When compared with other employers in other sectors (or even some of the more compassionate, smaller firms where staff actually do get to have a life), this just whiffs of some made up award with no real credit. Perhaps they should actually survey the staff to see whether their employer should be given such a lofty title, rather than reviewing a number of unused incentives which, if implemented, would be excellent but, as everyone knows, flexible working, additional leave etc. is only as good as the management who allow you to apply for such things. How can you take additional leave when you have billable hours to make up for or intend to apply for partnership in the next couple of years?

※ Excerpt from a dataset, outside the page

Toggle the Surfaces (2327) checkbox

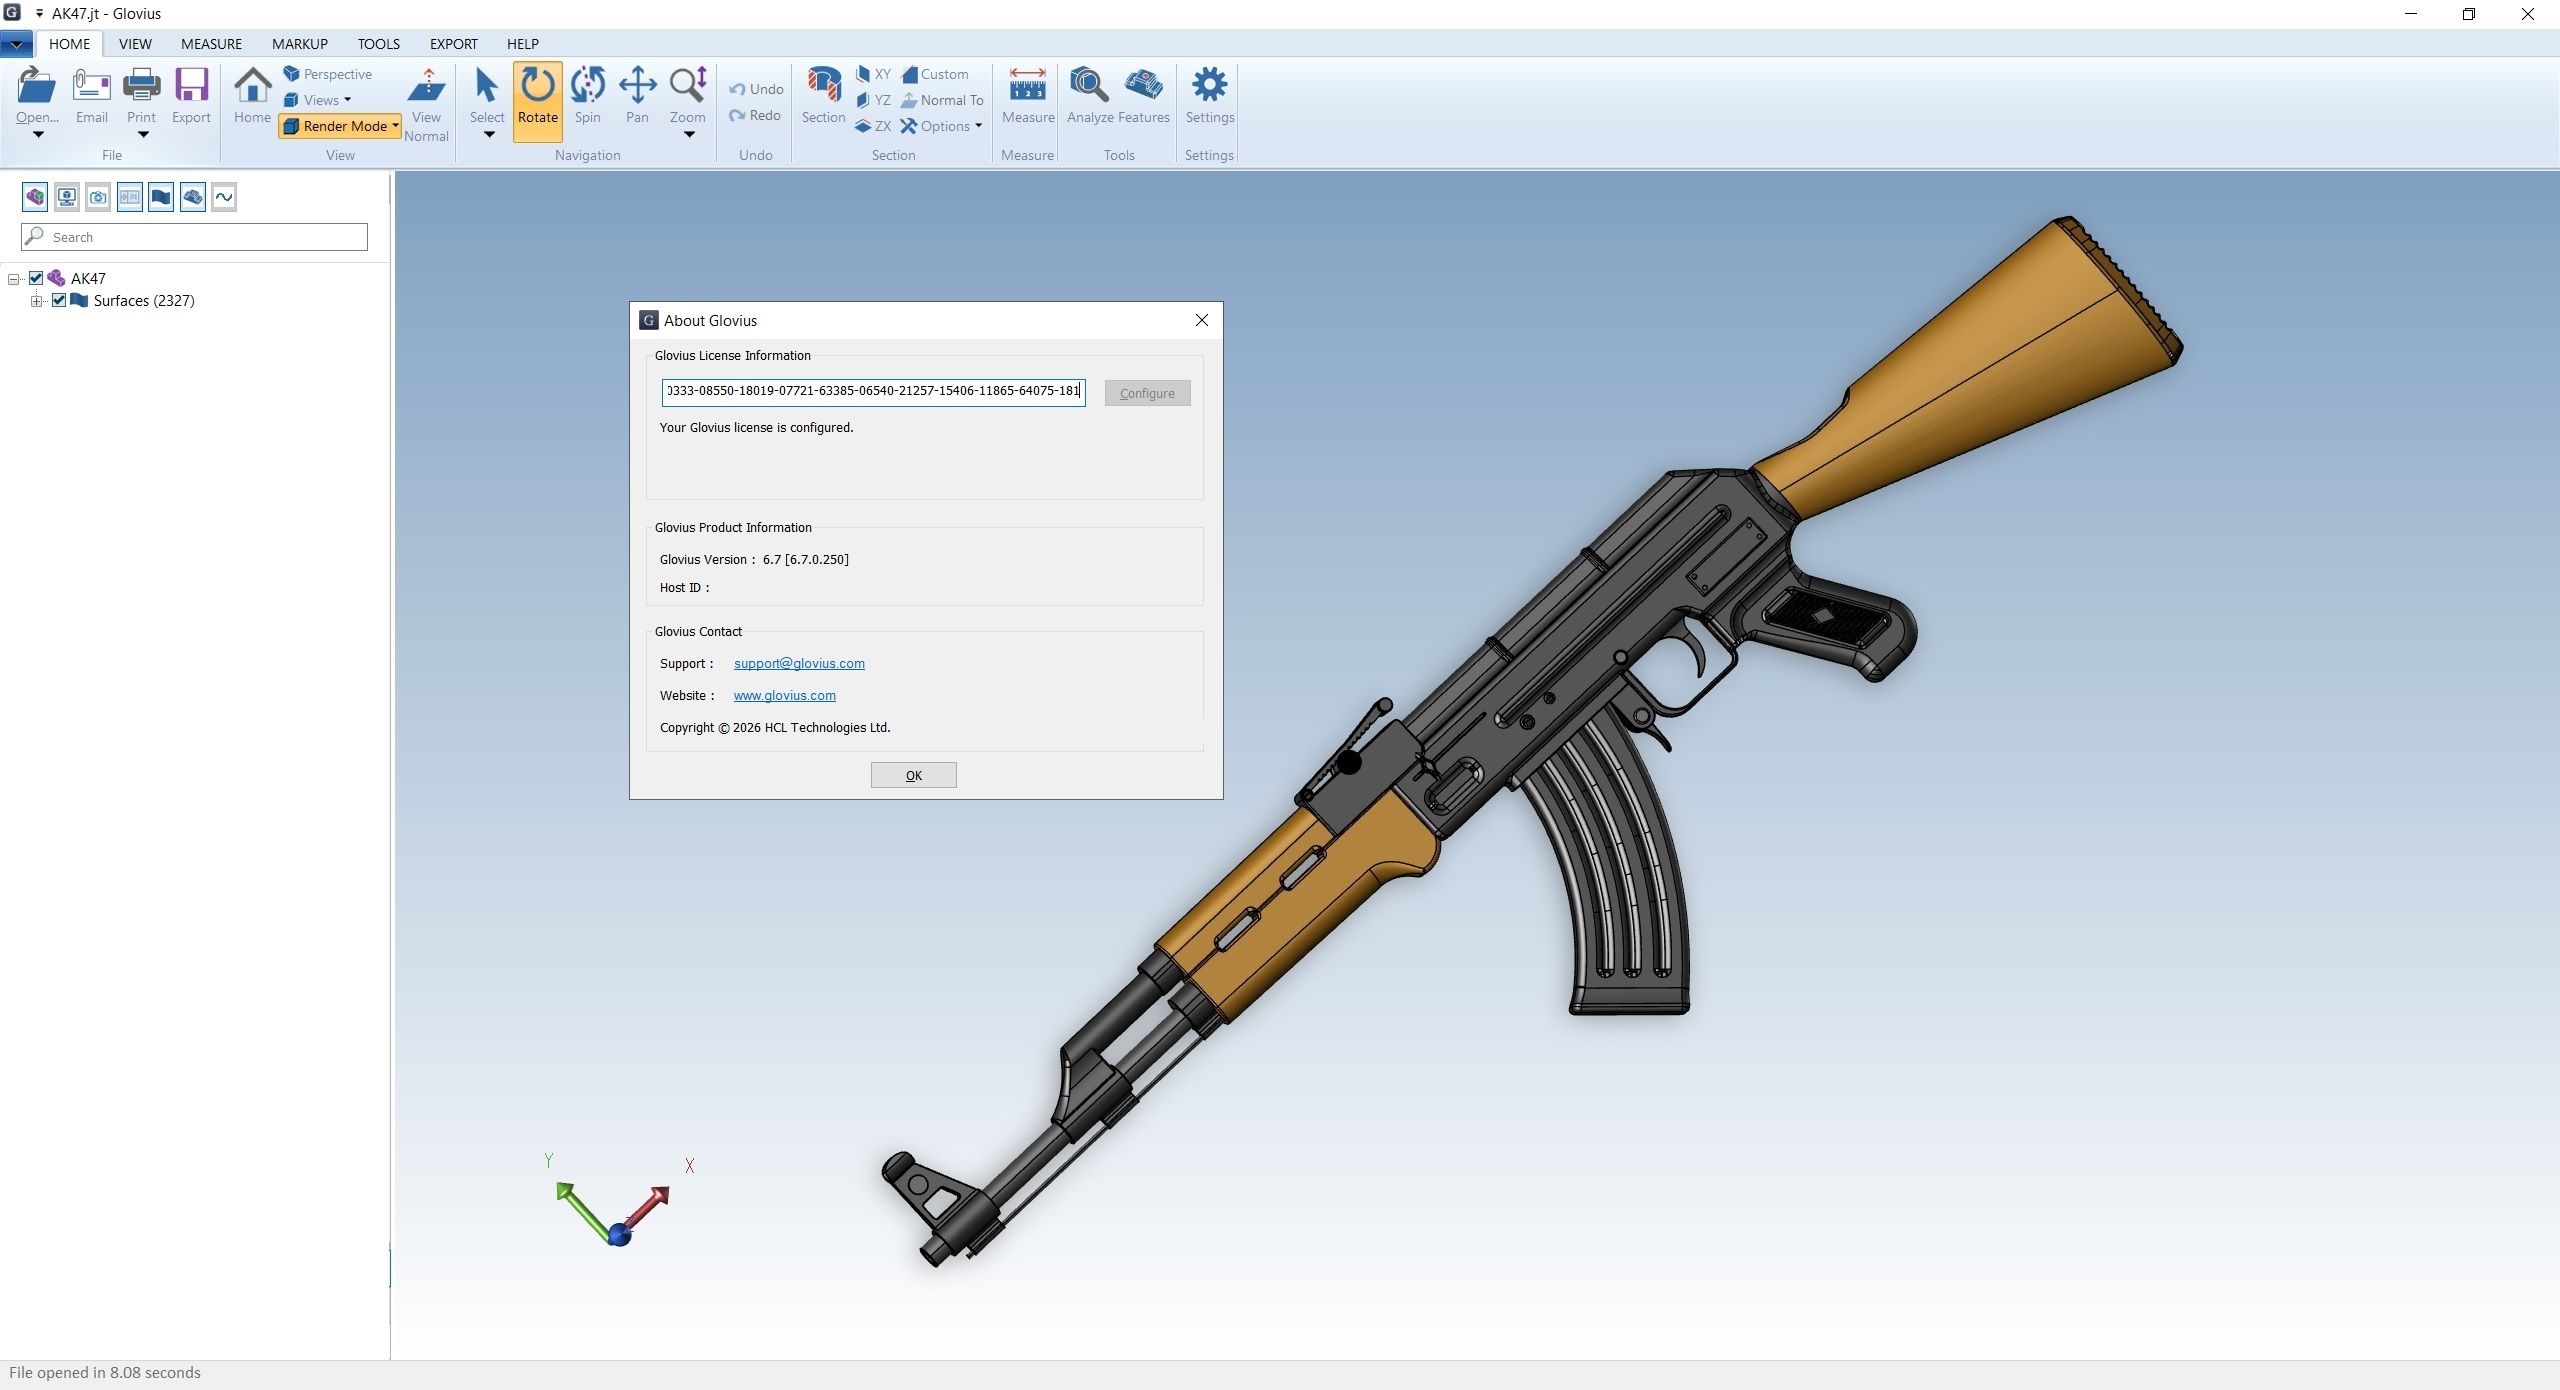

I don’t think Allens is a bad place to work if you like long hours, little job satisfaction, disappointing pay and almost no thanks (certain partners firmly excluded from above sweeping statement) but, as such, it is really no different from the other larger firms, in my view. To call it an employer of the decade is, however, clearly wrong. It’s a bit like calling a hotel 5* because, on paper, it has a lift, pool and 24-hour concierge but, in reality, all the paint is falling off the walls and the lift doesn’t actually work. And there’s a floater in the pool.
My two cents.
Floater in the pool … I lol’d
So a firm that allegedly forces people to take redundancies, deliberately freezes people out so that they feel like they need to quit, reduces people’s performance ratings so that partners can retain their big bonuses and beach houses, “encourages” people to come back from their o/s secondments early less they take a pay cut and cancels the Xmas party to save a miserly sum is employer of the decade? Hopefully the award can be extended to other firms – like enron or Lehmann brothers as best in house accounting teams, or the labor party as best workplace for queenslanders called Kevin…
Can’t beat that floater in the pool!
Floater in your 5 star pool. Great analogy. LOL.
Employer of the decade! I had a good laugh.